I first heard of Les Ballets Nègres during my own dancing years as part of an African troupe based in Brighton called Mashango. I remember speeding along a motorway in a sweaty van, the drums and costumes in the back, en route to gigs in the Isle of Wight, Wolverhampton, Horsham. I remember stage fright, the spotlights suspended above my head as we danced, the heat and mirrors of dressing rooms, and how much more exciting all this was than sitting in the library studying for my media degree. Dancing was what I loved, yet writing was what I was meant for, which is why when it eventually came to the question of which road to take, I chose to write. And then I did what I thought I wouldn’t do; I wrote a book about dancing.

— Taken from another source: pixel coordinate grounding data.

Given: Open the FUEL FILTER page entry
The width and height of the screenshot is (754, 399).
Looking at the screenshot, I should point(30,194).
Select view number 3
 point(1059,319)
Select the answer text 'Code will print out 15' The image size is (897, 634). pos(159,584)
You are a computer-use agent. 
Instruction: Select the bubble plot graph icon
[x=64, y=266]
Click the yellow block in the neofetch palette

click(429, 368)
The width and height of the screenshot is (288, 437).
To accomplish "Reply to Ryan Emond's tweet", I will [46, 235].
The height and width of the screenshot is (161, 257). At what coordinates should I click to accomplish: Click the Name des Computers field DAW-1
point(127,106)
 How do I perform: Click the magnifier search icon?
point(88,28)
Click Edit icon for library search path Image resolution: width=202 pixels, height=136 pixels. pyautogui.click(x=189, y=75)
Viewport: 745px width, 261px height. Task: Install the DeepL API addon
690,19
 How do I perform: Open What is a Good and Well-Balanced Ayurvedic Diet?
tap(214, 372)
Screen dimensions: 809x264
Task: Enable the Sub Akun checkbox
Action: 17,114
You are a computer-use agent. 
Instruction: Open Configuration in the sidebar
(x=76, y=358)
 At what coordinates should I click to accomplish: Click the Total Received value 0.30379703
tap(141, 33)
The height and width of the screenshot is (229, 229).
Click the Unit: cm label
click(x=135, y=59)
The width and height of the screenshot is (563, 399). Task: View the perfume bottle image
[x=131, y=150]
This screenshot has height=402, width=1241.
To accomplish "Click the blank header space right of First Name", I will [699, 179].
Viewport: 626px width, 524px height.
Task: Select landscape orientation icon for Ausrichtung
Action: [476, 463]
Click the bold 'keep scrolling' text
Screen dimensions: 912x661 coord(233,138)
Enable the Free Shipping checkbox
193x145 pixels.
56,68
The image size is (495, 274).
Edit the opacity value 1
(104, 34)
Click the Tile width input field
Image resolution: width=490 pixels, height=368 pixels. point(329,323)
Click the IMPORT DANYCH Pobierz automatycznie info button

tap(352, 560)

The Wonder is the rise-and-fall story of a dance troupe in sixties London, inspired by the lives of Alvin Ailey and Vaslav Nijinsky as well as Les Ballets Nègres. The two strongest images in my head as I began writing were of that sweaty Mashango van cruising along the tarmac, and a dark, silent room in which a man lay dead, the door locked from the inside. The Les Ballet Nègres story has always fascinated me. Berto Pasuka (real name Wilbert Passley) arrived in the UK in 1939 from Jamaica with a trunk of his things and a little money. He and fellow Jamaican Richie Riley founded the troupe together, drawing their inspiration from African and Caribbean folk tales and culture, their signature work, ‘Market Day’, a depiction of a Jamaican market. But the company survived only six years, despite its frenzied success, despite one audience in Amsterdam having to spread into the orchestra pit because of high demand, or the enthused patronage of Dame Sybil Thorndike and Viscountess Simon. At the height of their fame the company were performing only in first-class theatres and opera houses, but with no established funding and its reliance on box-office takings, it floundered. Ten years after its final performance, in 1963, Pasuka was mysteriously found dead in his home. According to one account there were suspicions of ‘foul play’, but no concrete explanation has ever been found.
During my research I watched old, grainy Les Ballets Nègres footage (Ballet Black, an Arts Council documentary made in 1986), which seemed vulnerable in its rarity, its lonesome endeavour to capture an important moment in British dance history. The Wonder is an attempt to concoct the drama, mystery, glamour, disappointment and instability of the dance world, at the same time as saluting Les Ballets Nègres, who remain a great source of inspiration to black British dancers today yet have never received the continuing acknowledgement they deserve.